SIUE School of Pharmacy
- Type: Public
- Dean: Mark Luer
- Academic staff: 39
- Doctoral students: 324
- Location: Edwardsville, Illinois, U.S.
- Website: www.siue.edu/pharmacy

= SIUE School of Pharmacy =

Pharmacy school in Edwardsville, Illinois, US

SIUE School of Pharmacy is an academic unit of Southern Illinois University Edwardsville located in Edwardsville, Illinois, United States. Opened in 2005, it is one of six pharmacy schools in Illinois and the only one located outside the Chicago metropolitan area.

==Overview==
Established in 2005, the SIUE School of Pharmacy is composed of the Departments of Pharmaceutical Sciences and Pharmacy Practice with a combined faculty of 42, most of whom hold doctoral degrees.

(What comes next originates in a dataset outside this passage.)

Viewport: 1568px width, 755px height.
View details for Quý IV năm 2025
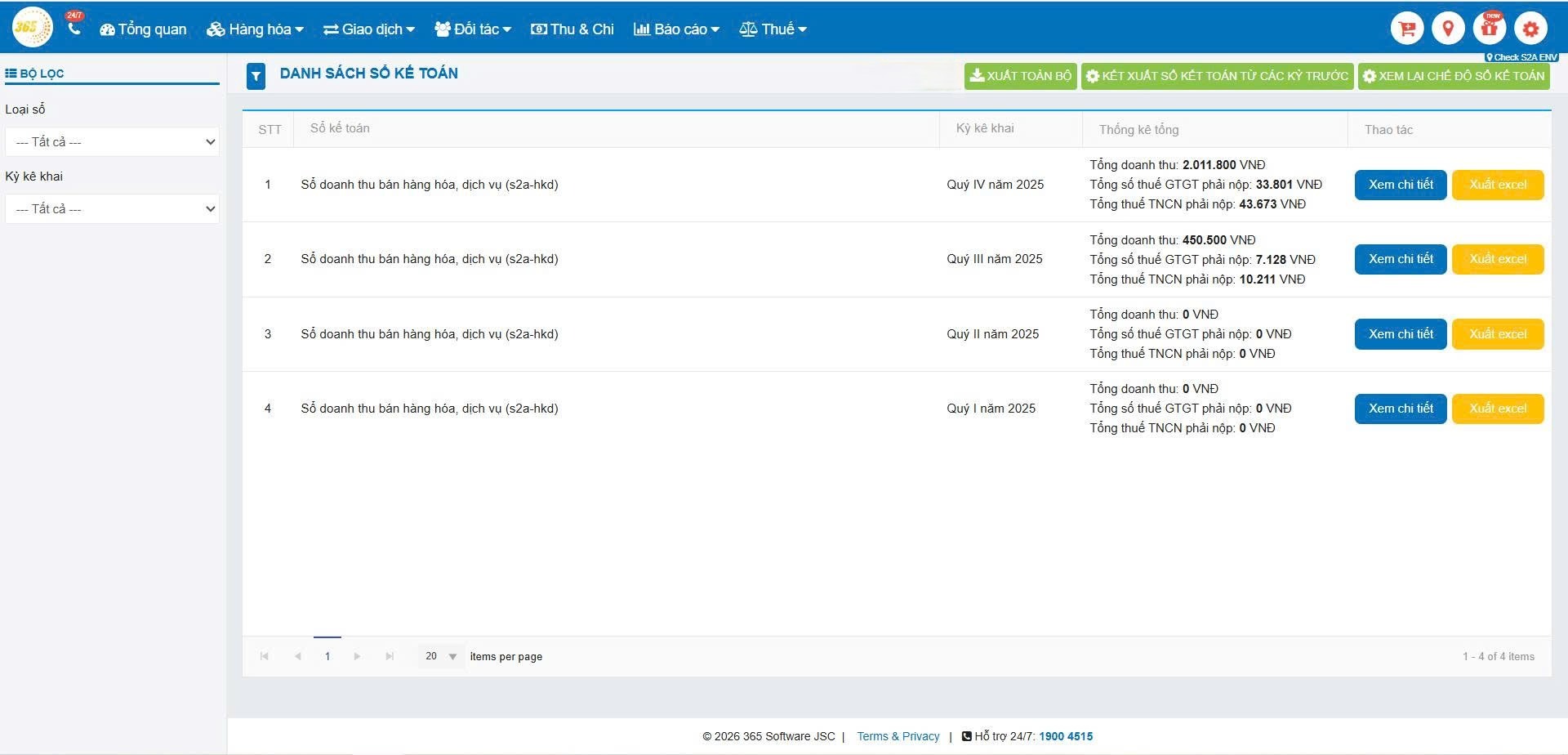click(x=1400, y=185)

Currently, the school offers only the professional practice Doctor of Pharmacy (Pharm.D.) degree. This program is a four year course of study following a minimum prerequisite of two years of pre-pharmacy study. The program includes 3 years of study on the Edwardsville campus and one full year of "on-the-job" education at an area clinical site.

Admitting about 80 students per year, the school has more than 300 students.

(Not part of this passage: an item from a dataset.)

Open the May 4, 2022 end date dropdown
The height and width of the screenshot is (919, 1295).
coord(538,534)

===The Express Scripts Drug Information & Wellness Center===

The Center is a unit of the Department of Pharmacy Practice and serves as a drug information and wellness center for Central and Southern Illinois. It is named in recognition of the Express Scripts Foundation's multi-year support of the School.

===International recognition===

The SIUE School of Pharmacy gained international recognition when, in 2009, it organized and hosted the Strategic Planning Summit for the Advancement of Pain and Palliative Care Pharmacy with a Mayday Fund grant to "...educate and discuss the concepts of pain and palliative care and how those concepts pertains to today’s professional pharmacist." The recommendations of the Summit were accepted in July 2010 by the American Academy of Hospice and Palliative Medicine (AAHPM).

==Facilities==
The SIUE School of Pharmacy has its offices and principal laboratories in the School of Pharmacy Lab Building in the University Park research and technology complex on the SIUE campus. Classrooms and additional labs and offices are in the 200 University Park Building, the Technology and Management Center, and the Biotechnology Laboratory Incubator, all also located in University Park.

==Accreditation==
The SIUE School of Pharmacy is fully accredited by the Accreditation Council for Pharmacy Education (ACPE).